Dicho lo anterior, que no es novedad alguna, y pensando en la última salida de la selección colombiana en la primera fase de las eliminatorias, es de esperar, ya amainada la euforia de los dos estupendos resultados, más concentración en el arquero Ospina quien acusa, me parece, dos debilidades. Se equivoca en el corte de centros sobre su área. Sé que no es fácil para un arquero, porque generalmente delante de él existe un tumulto de jugadores, entre compañeros y rivales. Tiene que elegir el momento preciso para saltar a puñetear y estar preparado para soportar la carga de delanteros, quienes empujan y meten codo. Una equivocación allí es grave. Sólo obtendrá seguridad en la medida que haga un trabajo continuo.
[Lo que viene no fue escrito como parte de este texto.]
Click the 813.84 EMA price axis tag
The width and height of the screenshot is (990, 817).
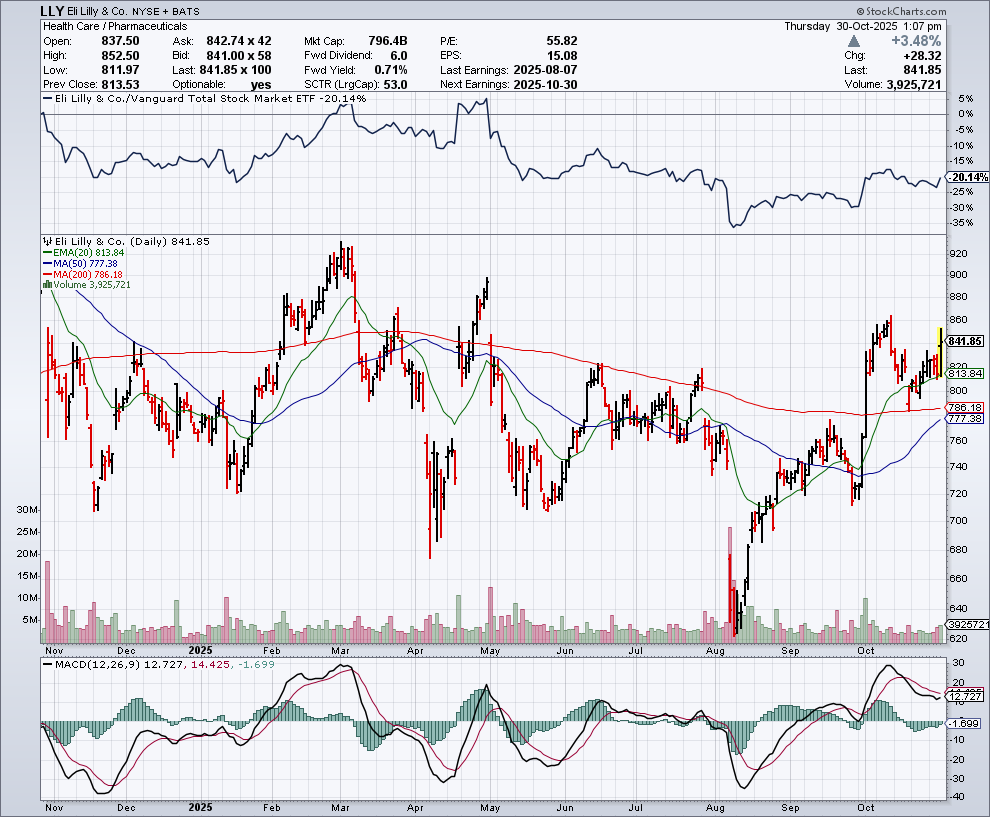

El otro punto crítico continúa siendo, y no solamente en él, el asunto de los saques de balón. Los pelotazos continúan siendo los favoritos en la errada creencia de que así se aleja el peligro y se generan opciones de un contragolpe. Generalmente, el balón retorna mucho antes de lo pensado a su propio terreno. Sigo creyendo que el saque con la mano hacia los costados es más seguro, así no se gane mucho espacio, pero se prepara un comienzo de juego más sereno. Ver a Juan Carlos Henao hoy, en el Caldas, es una prueba clara de lo anterior.

Pékerman tendrá que trabajar mucho en el diseño de la pareja de zagueros centrales. Tiene de dónde escoger, lo mismo que en la línea de volantes, de los llamados de primera línea o de contención, por identificarlos de alguna forma, porque los laterales, están claros en cuanto a Zúñiga y Armero. James, Falcao, Teófilo y Cuadrado son los dueños de los puestos. Todo está supeditado al momento futbolístico en que a ellos los encuentre el 12 de octubre.
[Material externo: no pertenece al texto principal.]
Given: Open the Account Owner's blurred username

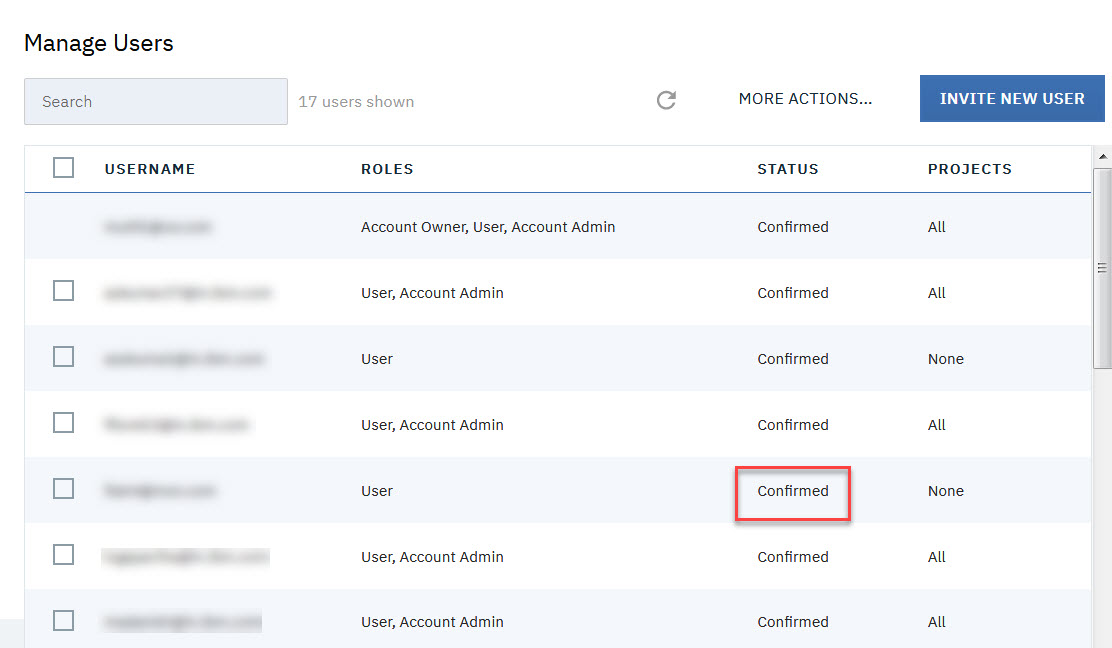Looking at the screenshot, I should [x=158, y=227].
En el fútbol del fin de semana, vi actitud tanto en Once Caldas como Envigado en los segundos tiempos. Sin definición, aunque peleando hasta el final, el Medellín ganó más agazapado, esperando, que atacando. El Huila localizó sus primeros puntos en casa, sin público y con ganas. El arquerito inexperto que puso el Cali facilitó la victoria del Tolima, que sin Robin Ramírez aprovechó los obsequios de los verdes, mientras Equidad, como ya es costumbre, después de un comienzo tambaleante parece enderezar el caminado. Millos, como cualquier equipo, comprobó que siempre hay un día para perder el invicto.